In 2010, WCBS sent out its first Mobile2 van, which can send unique street-level shots back to the studio while the van is moving, and in 2012 it built on that idea to create the Mobile Weather Lab. Working as a kind of weather center on wheels, the mobile van allows the station to report on specific conditions in various parts of the tristate area it covers.
The vans are one example of how Birch and the current generation of senior engineers at major broadcast networks and station groups have helped transform the way broadcasters gather and produce TV news. During decades of work at CBS and NBC, Birch worked on or oversaw projects that helped broadcast operations make the long and difficult transition from analog to digital and from bulky tape-based technologies to much more efficient, streamlined workflows.
“I started out in the days of three-quarter inch tape and worked through all the transitions from analog to digital,” Birch says. “We used to go out in the field with six-foot microwave dishes and now we are shooting with iPhones and sending back video over cellular networks.”
Birch had initially wanted to become a lawyer, but fell in love with broadcasting while working at the radio station at Allegheny College. In 1980, he got his start at WNEW as a maintenance technician and in 1982 joined WCBS. In 1985, he began a 19-year stint at NBC, where he held a series of increasingly senior tech positions, including director of field operations at NBC sports, director of engineering at CNBC and finally director of engineering and operations for the NBC Network. He returned to the CBS stations as the top technologist in 2004.
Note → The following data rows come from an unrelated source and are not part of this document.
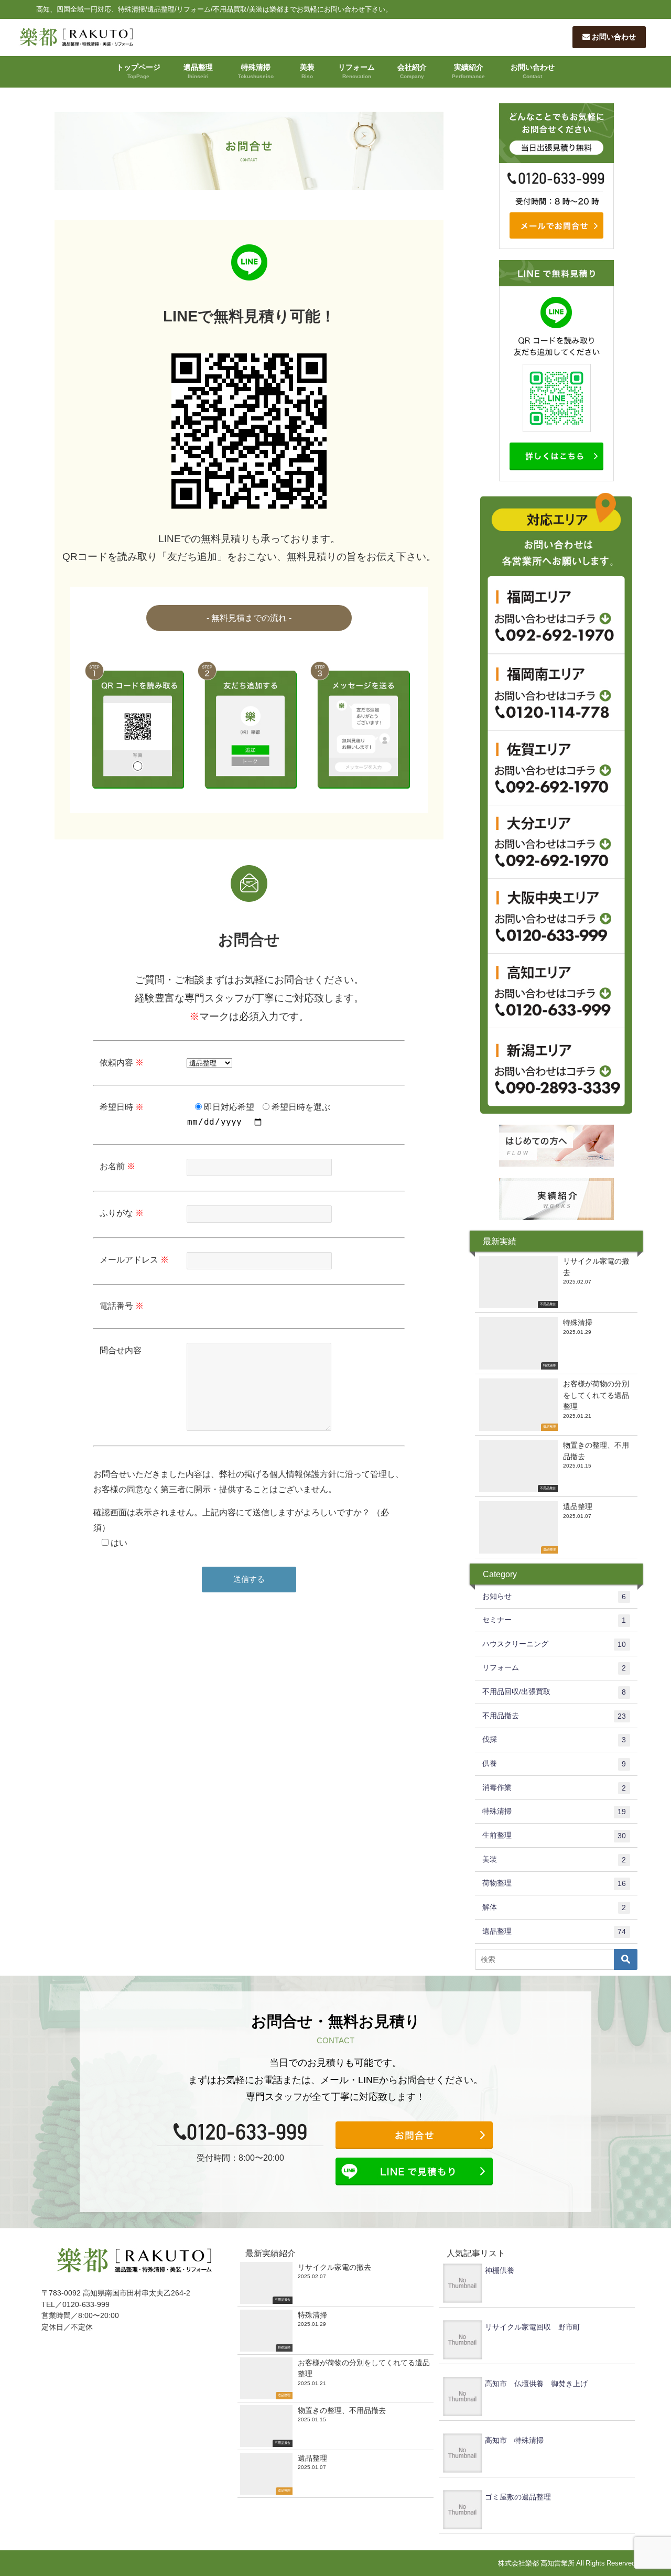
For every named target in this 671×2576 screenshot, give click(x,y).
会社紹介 (412, 71)
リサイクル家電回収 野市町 (532, 2327)
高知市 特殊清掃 (514, 2440)
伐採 (554, 1739)
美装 (307, 71)
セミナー (554, 1620)
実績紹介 (468, 71)
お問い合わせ (613, 36)
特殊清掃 (256, 71)
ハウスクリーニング (554, 1644)
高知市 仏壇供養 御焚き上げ (536, 2383)
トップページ (138, 71)
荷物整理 (554, 1883)
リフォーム (356, 71)
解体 (554, 1907)
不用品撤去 (554, 1716)
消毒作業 (554, 1788)
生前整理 (554, 1835)
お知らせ (554, 1596)
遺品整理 (198, 71)
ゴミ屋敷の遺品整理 (518, 2496)
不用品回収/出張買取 (554, 1692)
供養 (554, 1763)
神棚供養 (499, 2270)
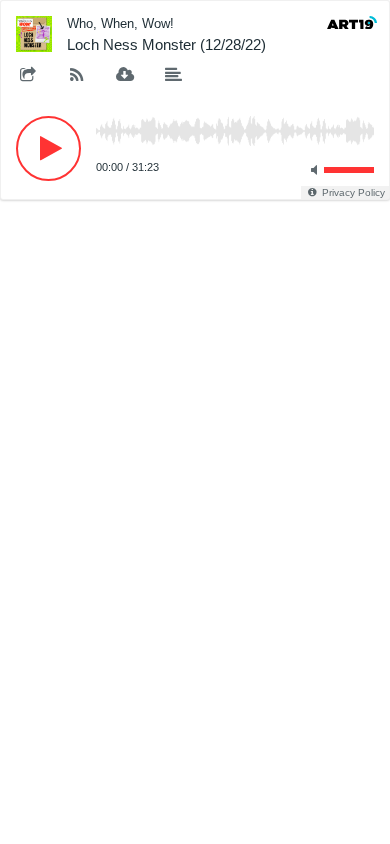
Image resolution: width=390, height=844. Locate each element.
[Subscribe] (77, 76)
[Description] (174, 76)
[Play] (48, 148)
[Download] (125, 76)
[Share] (28, 76)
Over the years, he was particularly active in developing field technologies, beginning with work on mobile units for the 1988 Olympics. “Working in the field was where I really learned television,” he says. “You’re on your own and the show has to go on no matter what you encounter.”
As a tech leader, Birch is praised by colleagues for his collaborative management style. The idea for the mobile trucks, for example, occurred during a brainstorming session with his team in New York and then quickly spread to other CBS owned stations, where a friendly competition emerged on how they could be improved. “Jeff does a terrific job of collaborating with the chief engineers in our group and keeping us ahead of the curve when it comes to finding new ways to innovate and improve the efficiency of our technical operations,” says Peter Dunn, president, CBS Television Stations.